Peter’s interview with the Queen is the first of the films, The Queen and her Ceremonial Horses, on Thursday 30 May at 2.30pm. This will be followed by the story of World War 2 veteran Albert Figg and his mission to gain recognition and a memorial for those lost in the battle of Hill 112 in Normandy.

On Friday 31 May the day will begin with a double bill exploring scientific breakthroughs, covering the first test-tube baby and the development of In Vitro fertilisation. To Mrs Brown, A Daughter and Test Tube Explosion will screen at 2.30pm. Then later in the evening Titanic – A Question of Murder examines the reasons why the vessel had too few lifeboats and the attempts by those who owned her to conceal the decisions that contributed to the deaths of nearly 1,500 people.

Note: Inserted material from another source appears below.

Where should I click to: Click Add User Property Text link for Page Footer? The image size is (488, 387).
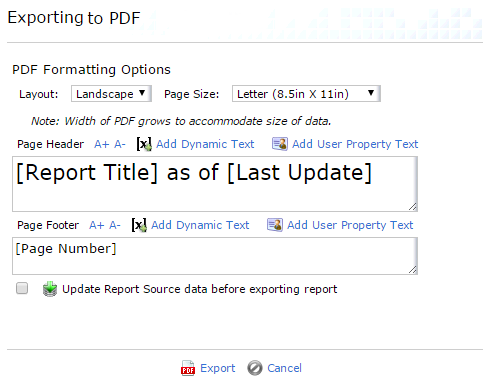tap(350, 225)
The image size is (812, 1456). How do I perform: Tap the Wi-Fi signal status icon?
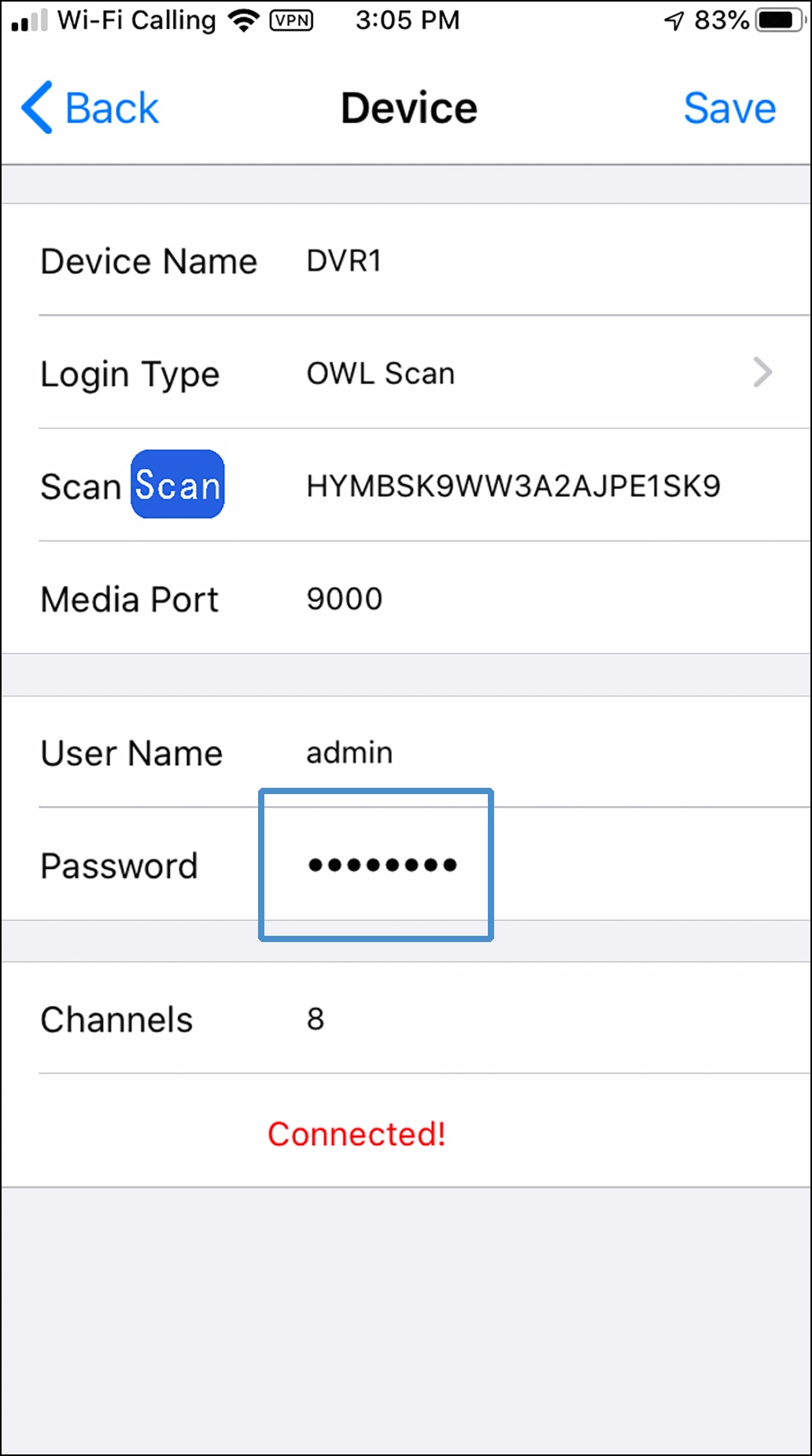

On Saturday 1 June the day begins at 2.30pm with a double bill of films exploring experiences of World War 2. Battle of Britain: They Fought the Few interviews Spitfire ‘ace’ Wing Commander Bob Stanford Tuck from Deal and Luftwaffe ‘ace’ Adolf Galland. This will be followed by a film on World War 2 correspondent Martha Gelhorn introduced by the late Marie Colvin. Then at 7.30pm Lidice: The Village that Refused to Die tells the story of the Czech village that was razed to the ground in 1941 by the Nazis but then rebuilt with the help of mining communities from the UK. 

Peter is a Freeman of the City of Canterbury and was for 21 years chair of the Canterbury International Arts Festival and chaired the Marlowe Theatre Development Trust to raise millions towards the construction of the city’s new 1,200 seat theatre. He is a Kent Ambassador.

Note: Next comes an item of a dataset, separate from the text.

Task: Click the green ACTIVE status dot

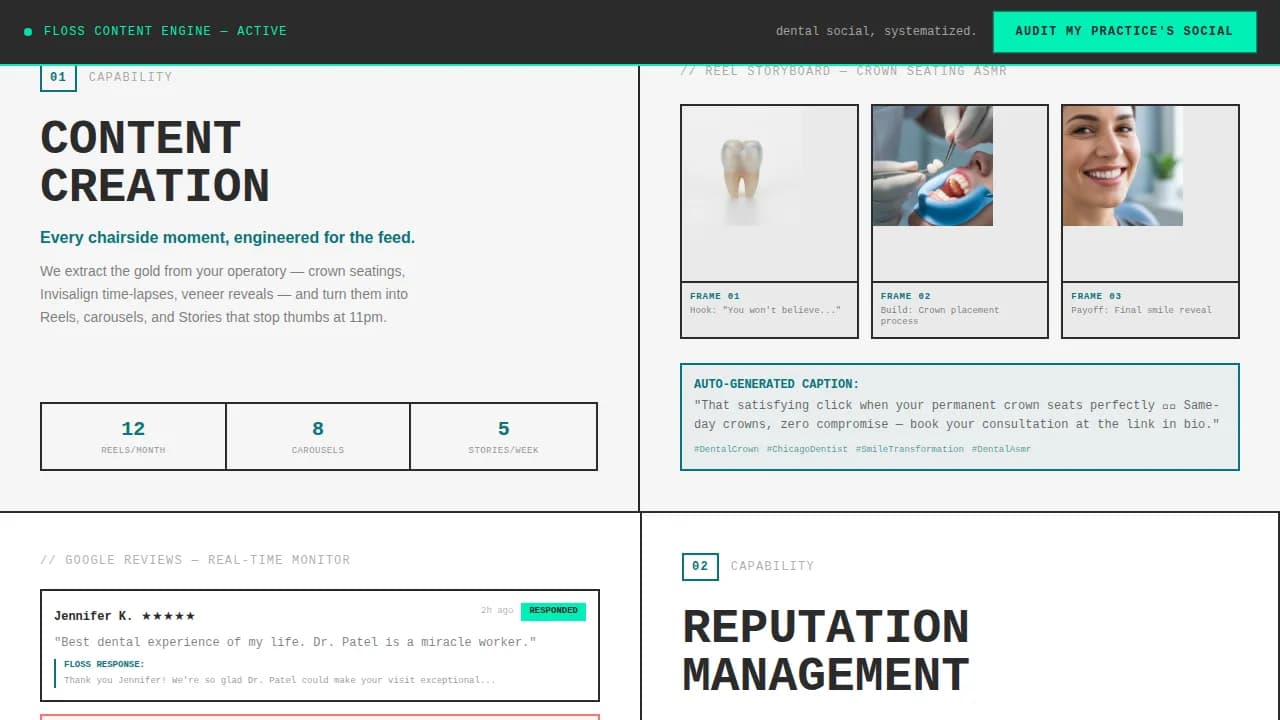Action: click(x=25, y=31)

He was awarded the MBE for his charitable work and for services to arts and television in 2007.

In a long career at the BBC and ITV Peter has been responsible for a number of world exclusives – the birth of the first IVF babies, both in the UK and the US, the revelation of the Japanese biological warfare experiments on prisoners of war in World War Two, the discovery of the wreck of the Titanic, the first human heart transplant in the UK and the US and the first documentary on the US astronauts.

In his 14 years as a reporter/producer at Thames Television’s This Week, he made more editions of the programme than any of the team of reporters and he became Head of Documentaries for TVS and, under Greg Dyke, became Controller of Factual Programming, where he produced 13 series of The Human Factor.